Une nouvelle page s’ouvre pour les habitants de Gaza. Une bibliothèque municipale a rouvert ses portes ce jeudi 28 mai 2026, après plusieurs années de fermeture en raison des conflits récurrents dans la bande de Gaza. Selon Franceinfo - Culture, cet établissement culturel, situé dans le quartier de Rimal à Gaza-Ville, est le premier à reprendre du service depuis la fin des hostilités en décembre 2025.

Ce qu'il faut retenir

  • La bibliothèque municipale de Gaza-Ville, située dans le quartier de Rimal, a rouvert ses portes le 28 mai 2026.
  • C’est la première réouverture d’un établissement culturel depuis la fin des combats en décembre 2025.
  • L’espace propose un fonds de 5 000 ouvrages, principalement des livres en arabe et en anglais, ainsi que des espaces de travail et de lecture.
  • La réouverture a été rendue possible grâce à un partenariat entre la mairie de Gaza et l’UNESCO, qui a financé la remise en état des locaux.
  • Parmi les premiers visiteurs figuraient des étudiants, des enseignants et des enfants, accueillis dès 9 heures ce matin.

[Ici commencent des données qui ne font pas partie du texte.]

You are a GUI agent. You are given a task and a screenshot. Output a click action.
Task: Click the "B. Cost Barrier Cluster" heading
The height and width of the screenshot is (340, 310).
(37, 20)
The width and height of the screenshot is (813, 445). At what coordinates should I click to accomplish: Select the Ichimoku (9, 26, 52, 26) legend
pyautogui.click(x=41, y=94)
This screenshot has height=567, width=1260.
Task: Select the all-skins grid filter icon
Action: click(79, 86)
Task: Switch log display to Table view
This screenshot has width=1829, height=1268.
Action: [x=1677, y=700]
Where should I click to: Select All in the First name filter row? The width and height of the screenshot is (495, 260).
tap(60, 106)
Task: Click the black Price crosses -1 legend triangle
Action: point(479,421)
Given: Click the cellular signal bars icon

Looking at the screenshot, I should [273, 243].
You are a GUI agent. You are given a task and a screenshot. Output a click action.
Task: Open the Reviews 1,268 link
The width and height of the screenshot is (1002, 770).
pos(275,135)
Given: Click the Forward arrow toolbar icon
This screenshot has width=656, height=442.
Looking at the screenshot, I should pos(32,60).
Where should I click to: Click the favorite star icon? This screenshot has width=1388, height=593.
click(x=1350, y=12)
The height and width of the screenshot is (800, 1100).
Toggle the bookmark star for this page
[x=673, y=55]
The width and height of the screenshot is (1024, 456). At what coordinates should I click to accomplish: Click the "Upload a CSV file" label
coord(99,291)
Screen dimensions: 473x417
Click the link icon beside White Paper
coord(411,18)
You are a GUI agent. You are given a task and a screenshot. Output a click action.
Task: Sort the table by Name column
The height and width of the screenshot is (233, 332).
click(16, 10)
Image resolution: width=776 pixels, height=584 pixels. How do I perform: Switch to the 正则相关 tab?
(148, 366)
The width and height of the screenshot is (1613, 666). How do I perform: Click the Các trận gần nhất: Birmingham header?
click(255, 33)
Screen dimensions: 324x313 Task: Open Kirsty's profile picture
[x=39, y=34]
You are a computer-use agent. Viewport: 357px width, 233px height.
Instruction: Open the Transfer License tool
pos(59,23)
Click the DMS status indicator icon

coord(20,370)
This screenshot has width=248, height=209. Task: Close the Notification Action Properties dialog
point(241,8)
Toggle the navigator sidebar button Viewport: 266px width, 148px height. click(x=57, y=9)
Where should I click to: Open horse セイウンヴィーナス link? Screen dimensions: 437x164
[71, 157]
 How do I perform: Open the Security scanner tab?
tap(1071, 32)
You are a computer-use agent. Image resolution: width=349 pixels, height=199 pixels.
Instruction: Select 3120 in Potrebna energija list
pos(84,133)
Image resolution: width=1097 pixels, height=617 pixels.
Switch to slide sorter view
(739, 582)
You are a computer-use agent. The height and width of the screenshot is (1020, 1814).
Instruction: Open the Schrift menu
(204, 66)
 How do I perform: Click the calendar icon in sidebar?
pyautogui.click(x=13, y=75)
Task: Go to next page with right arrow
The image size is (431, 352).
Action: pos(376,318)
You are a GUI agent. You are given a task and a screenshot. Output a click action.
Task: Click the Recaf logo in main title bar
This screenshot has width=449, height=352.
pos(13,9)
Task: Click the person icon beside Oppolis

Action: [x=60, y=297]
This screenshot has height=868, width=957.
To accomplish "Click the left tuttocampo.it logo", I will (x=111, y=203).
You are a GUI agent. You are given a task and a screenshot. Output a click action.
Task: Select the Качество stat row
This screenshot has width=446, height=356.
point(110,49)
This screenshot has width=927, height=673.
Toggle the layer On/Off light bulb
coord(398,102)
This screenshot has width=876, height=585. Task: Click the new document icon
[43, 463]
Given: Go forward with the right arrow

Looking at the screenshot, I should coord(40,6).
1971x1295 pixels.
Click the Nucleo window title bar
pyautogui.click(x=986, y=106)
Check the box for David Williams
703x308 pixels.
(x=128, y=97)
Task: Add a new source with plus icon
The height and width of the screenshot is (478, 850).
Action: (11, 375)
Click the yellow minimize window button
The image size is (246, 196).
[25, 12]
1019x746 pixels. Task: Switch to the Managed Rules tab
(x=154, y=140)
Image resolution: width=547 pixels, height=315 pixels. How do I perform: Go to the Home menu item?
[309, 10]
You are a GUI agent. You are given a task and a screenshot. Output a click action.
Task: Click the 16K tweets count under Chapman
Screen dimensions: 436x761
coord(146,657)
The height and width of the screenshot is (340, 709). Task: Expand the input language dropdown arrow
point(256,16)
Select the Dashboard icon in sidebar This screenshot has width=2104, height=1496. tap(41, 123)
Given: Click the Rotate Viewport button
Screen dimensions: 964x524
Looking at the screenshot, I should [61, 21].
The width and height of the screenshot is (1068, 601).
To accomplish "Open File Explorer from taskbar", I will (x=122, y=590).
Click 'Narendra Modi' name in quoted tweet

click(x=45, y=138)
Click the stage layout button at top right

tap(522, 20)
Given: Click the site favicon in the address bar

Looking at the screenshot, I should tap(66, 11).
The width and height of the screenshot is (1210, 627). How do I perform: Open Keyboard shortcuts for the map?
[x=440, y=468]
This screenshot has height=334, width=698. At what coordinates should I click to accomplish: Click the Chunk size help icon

Un symbole de résilience culturelle

La réouverture de cette bibliothèque s’inscrit dans un effort plus large de reconstruction et de normalisation après des années de blocages et de destructions. D’après les autorités locales, plus de 30 % des infrastructures culturelles de Gaza avaient été endommagées ou détruites lors des conflits précédents. Les travaux de rénovation ont débuté en mars 2026, avec un budget total de 1,2 million d’euros, dont 800 000 euros assurés par l’UNESCO.

« C’est un pas important pour la reconstruction de Gaza, non seulement sur le plan matériel, mais aussi pour le moral de la population », a déclaré Ahmed Al-Masri, maire de Gaza-Ville. Il a ajouté que la bibliothèque accueillerait prochainement des ateliers d’alphabétisation et des cours de soutien scolaire pour les enfants, souvent privés d’accès à l’éducation en période de crise.

Un espace ouvert à tous, mais sous contraintes

Dès son ouverture, la bibliothèque a attiré une centaine de visiteurs dès la première heure. Parmi eux, Nadia, 22 ans, étudiante en littérature, qui espère y trouver des ouvrages introuvables ailleurs. « Je n’avais plus accès à des livres depuis des années. Ici, je pourrai enfin travailler dans de bonnes conditions », a-t-elle expliqué. La bibliothèque propose également un accès gratuit à internet, une rareté dans une région où les coupures d’électricité restent fréquentes.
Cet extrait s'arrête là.